In the January edition of the journal Pediatric Emergency Care, doctors at the Yale School of Medicine Matthew Thornton and Carl Baum coauthored an article on the legal status of synthetic drugs, including synthetic cathinones — commonly known as “bath salts,” although they have no relationship to the salts in the bathtub — which have gained popularity in recent years. The News sat down with Thornton to discuss the history of the drugs, dangers for users and future legal status.

Q. Can you talk a bit about the history of bath salts and synthetic drugs similar to them?

A. Essentially, bath salts are actually called synthetic cathinones. Cathinones are a class of drugs that have been known since ancient times in the Middle East and northern Africa for many different things and are still actually very common in countries like Yemen and Djibouti. Synthetic cathinones started coming out as early as the 1920s, and a lot of derivatives were actually initially trying to get us to use it for medical use, but were unsuccessful because they had pretty bad side effect profiles. They have been tinkering with them for decades but never really [found] enough effective medical uses.

It’s kind of unclear exactly when synthetic cathinones first gained popularity, but they dated back as far as 2007, on Internet forums, where recreational drug users have mentioned them — primarily in the U.K. and the rest of Europe, not so much in America. [They] came to America in late 2009, and what we saw was a peak in the synthetic cathinone use in 2010, and then really 2011 was the year that we saw the most. Poison control got over 6,000 calls in 2011 about synthetic cathenones and similar substances. Then, in 2012, it dwindled to almost 2,700, and in the year 2013, it [was] just about 1,000. We think that the peak has actually kind of passed.

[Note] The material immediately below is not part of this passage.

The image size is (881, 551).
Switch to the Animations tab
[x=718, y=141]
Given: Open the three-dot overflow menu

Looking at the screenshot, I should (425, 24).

Q. How has the legal status of synthetic drugs like bath salts and salvia changed since they were first introduced into America?

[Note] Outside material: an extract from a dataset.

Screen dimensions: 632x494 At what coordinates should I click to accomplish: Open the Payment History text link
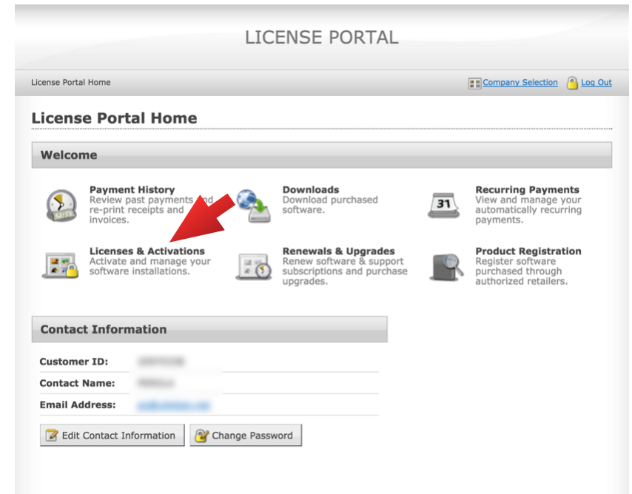pos(132,190)
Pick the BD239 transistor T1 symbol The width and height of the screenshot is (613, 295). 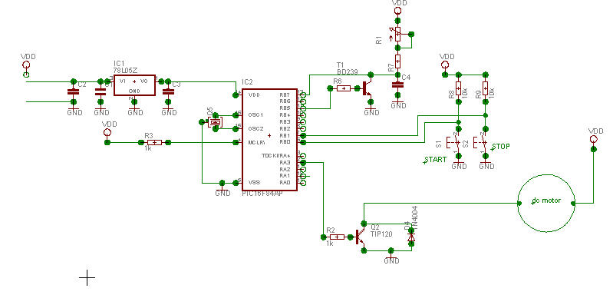coord(367,89)
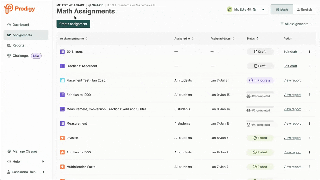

A. What [the government] started to do at the beginning was that they made certain bath salts into [Drug Enforcement Administration] drugs of abuse. Essentially what that means is they were determined to have no accepted medical uses in the U.S. and a very high potential for abuse. What the scientists behind the drugs themselves realized is all they had to do was change minor formulas to make completely different drugs. They kind of circumvented that legislation by saying, “Well, fine, I’ll add a little extra amino acid or some different element here or there, and it will make a whole new drug with basically the same effects.” In the summer of 2012, President Obama signed a law that was called the Synthetic Drug Abuse Prevention Act. Essentially what that did is amend the verbiage, [and] basically by changing the wording of the law, they were able to say that this whole class of drugs and any minor changes, they’re all illegal whether it’s specifically mephederone or another drug like that or any kind of small variations that you could put onto it.

Q. Your article mentions that drugs like cocaine, ecstasy and marijuana have become less pure in recent years. What is the reason for that, and what implications does that have for the demand for synthetic drugs?

A. The people who sell these drugs realize that they can essentially lace drugs with different materials, and make it much more cheaply. By so doing they have kind of realized that they can sell the same products to different people, but do it a lot, and for a lot less money. So it’s not all what the consumers thought it was. Some recreational drug users were worried that the reports that were coming out about these really bad side effects. So actually, people who had been using these drugs for years and years were all of a sudden getting these side effects that were actually more the effects of whatever it was being laced with than the drug itself. There was this kind of thought among the general population that the synthetic drugs might actually be safer because they’re not being laced with these potentially dangerous other things.

Q. Is taking synthetic drugs more dangerous than taking them in their pure forms?

A. I wouldn’t say that any of these drugs are safe to use, certainly. I think they have the same potential to be dangerous. The main factors are kind of how much you’re taking, how quickly you’re taking it, what the period of time you’re taking it over is, that tends to have the most detrimental effects. Ordinarily, people report using very small doses, and still ending up very sick. That’s kind of one of the main things — I don’t think you can really say one is different from the other because the truth is that the potential for abuse is really high among all these drugs, so really I think you’re not really safe taking a bet on either one.

Q. Do you think the popularity of synthetic drugs will increase in the future?

A. That’s an interesting question. I don’t think that you’re going to see the bath salt craze continue to peak. I think that bath salts are kind of running out, but I think that the question you raise is a good one because we now see that the molecular makeup of drugs is something that’s very easy for people to manipulate. I think you’ll see the next class is probably going to be something that we don’t even know yet. I think that we will continue to see synthetic drugs in one form or another kind of popping up all over the place. My hope is that the word spreads quickly enough so that we can help these people who are coming in with overdoses. And on the legislative side they’re going to have to figure out the kind of best way to crack down on the manufacturing of these drugs as well, and of course the selling of them. For instance, bath salts that two to three years ago you could pick up in a gas station, a head shop, or anything like that, now you’d have to buy them illegally. They were pretty good about this and really getting on it quickly and stopping it from progressing any further. I think that it’ll be our job to kind of keep these things at bay as much as possible.